Royal Enfield 650 Twins refinement:
Royal Enfield doesn’t just sell a motorcycle, they sell customers an experience of pure motorcycling. Sure their products may not be as powerful, nor technologically superior, nor are they known for refinement. However, these ‘niggles’ fade as you’re riding in a convoy of like-minded individuals thundering down on their thumpers. The formula had its flaws but it worked for the brand.
But Royal Enfield realised they needed to step up their game if they wanted to dominate other markets in the world. With the 650 Twins, they’ve done exactly that, and some more! These bikes have a shockingly butter-smooth engine, loads of power and highway cruising ability. The engine was so vibe-free that it created a new internet fad, “Chai cup challenge”. It was unlike any other Royal Enfield, and was even better than the Himalayan’s counterbalanced 411cc motor. The all-new powerplant simply proved that Royal Enfield is capable of producing well-engineered, engaging machines. Even the build quality is top-notch. Rounding off the whole package was the impossibly-competitive pricing, starting at just Rs 2.5 lakh (ex-showroom)! They’ve even undercut the (then most VFM bike) KTM 390 Duke, let alone other rivals in the 650cc segment.

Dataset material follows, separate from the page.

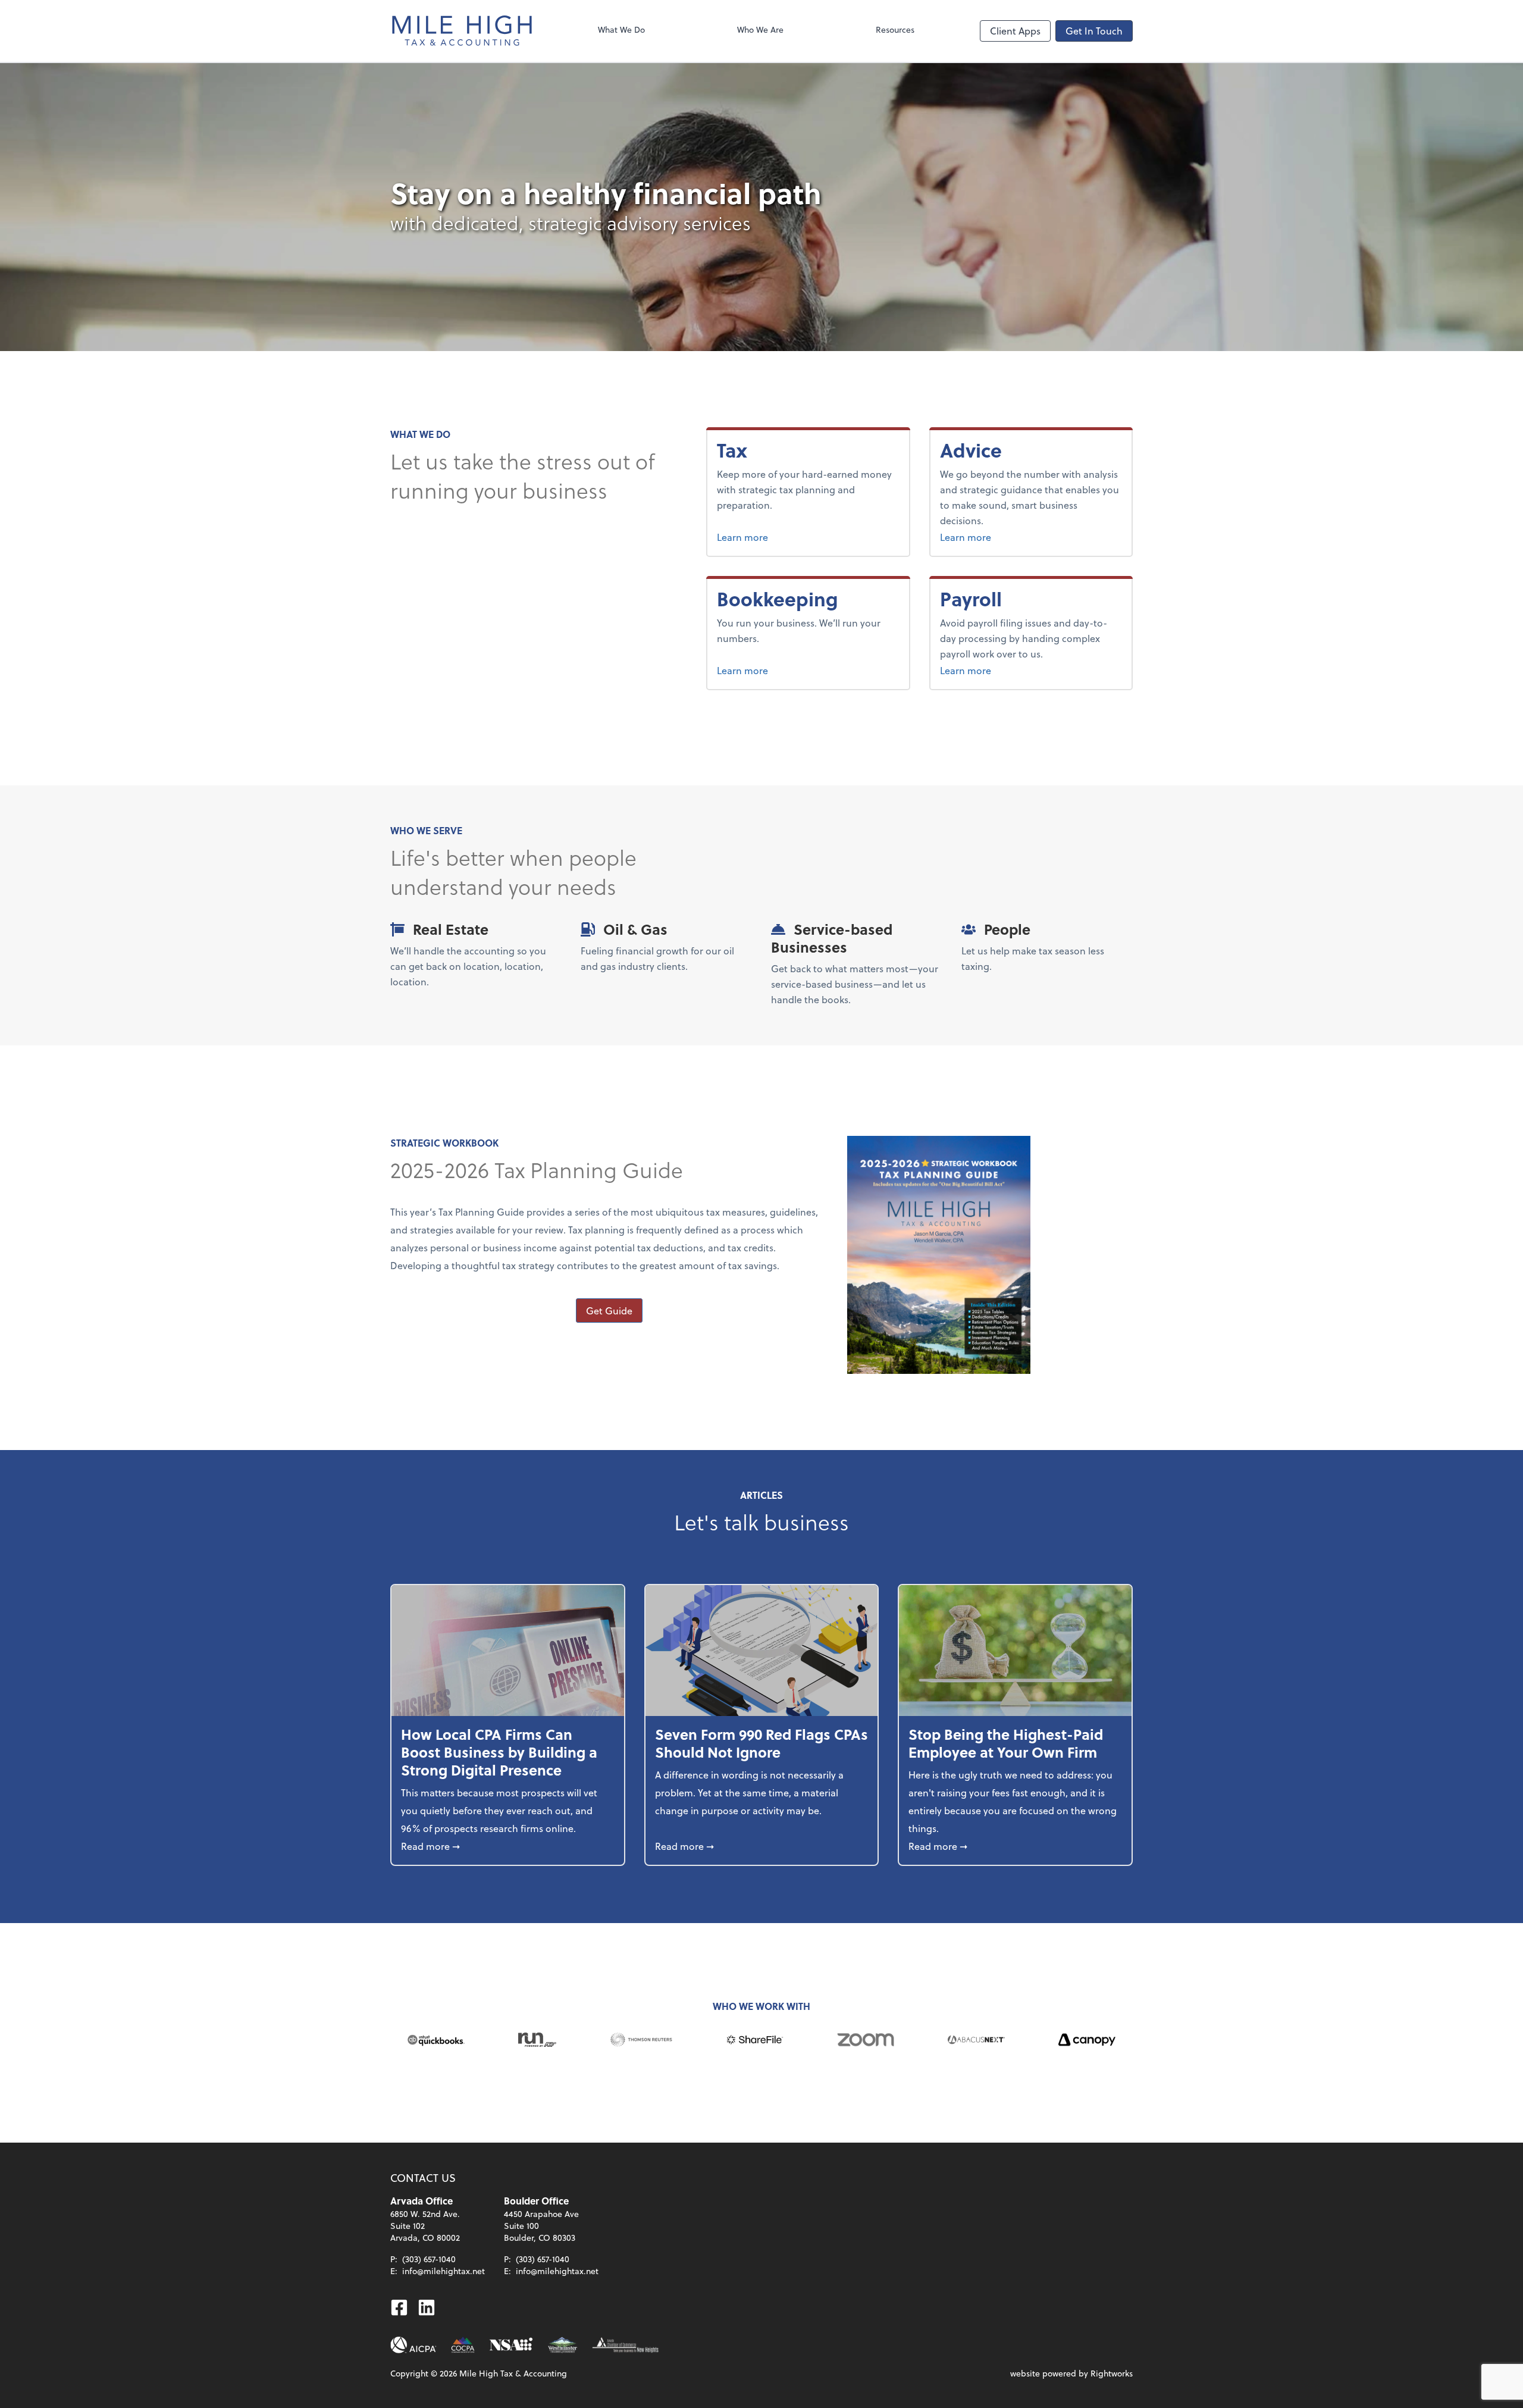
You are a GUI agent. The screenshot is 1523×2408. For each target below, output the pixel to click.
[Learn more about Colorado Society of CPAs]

With such pricing and the kind of riding experience the 650 Twins offer, Royal Enfield truly has given the big-bike experience to the masses.
Harley-Davidson’s announcement for the future:
For as long as we remember, Harley-Davidson is a brand that’s known to largely stick with the cruiser genre. However, dwindling worldwide sales amidst less-expensive, more-sophisticated alternatives made the American brand rethink its strategy. We were under the impression that it was time for yet another similar-looking range of cruisers, but we were in for a pleasant surprise. The brand went all-out, announcing a fierce onslaught of numerous products in diverse segments, scheduled to be launched over the next couple of years. This includes a butch-looking ADV, a naked motorcycle range built on a brand-new platform, and the most interesting of them all - a 250-500cc platform for the Asian market.
Called the Pan America, the adventure tourer is Harley’s first-of-its-kind. This and the naked bike range will help the brand gain inroads to different markets where cruisers aren’t the driving force in terms of sales. The newly-developed platform is meant to be flexible, and can support motorcycles with different engine capacities to suit different market needs. Additionally, the brand also unveiled the production version of Livewire - a step in the right direction for the future. Though the details of the new small-capacity platform for Asian market are still under wraps, we couldn’t help but analyse which brand has the potential to come into such an arrangement with the American giant. You can read all about them here.
All these developments have certainly made 2018 a hot-and-happening year. More importantly, they also give us a glimpse of what’s to come in the forthcoming year, and boy, do we look forward to it!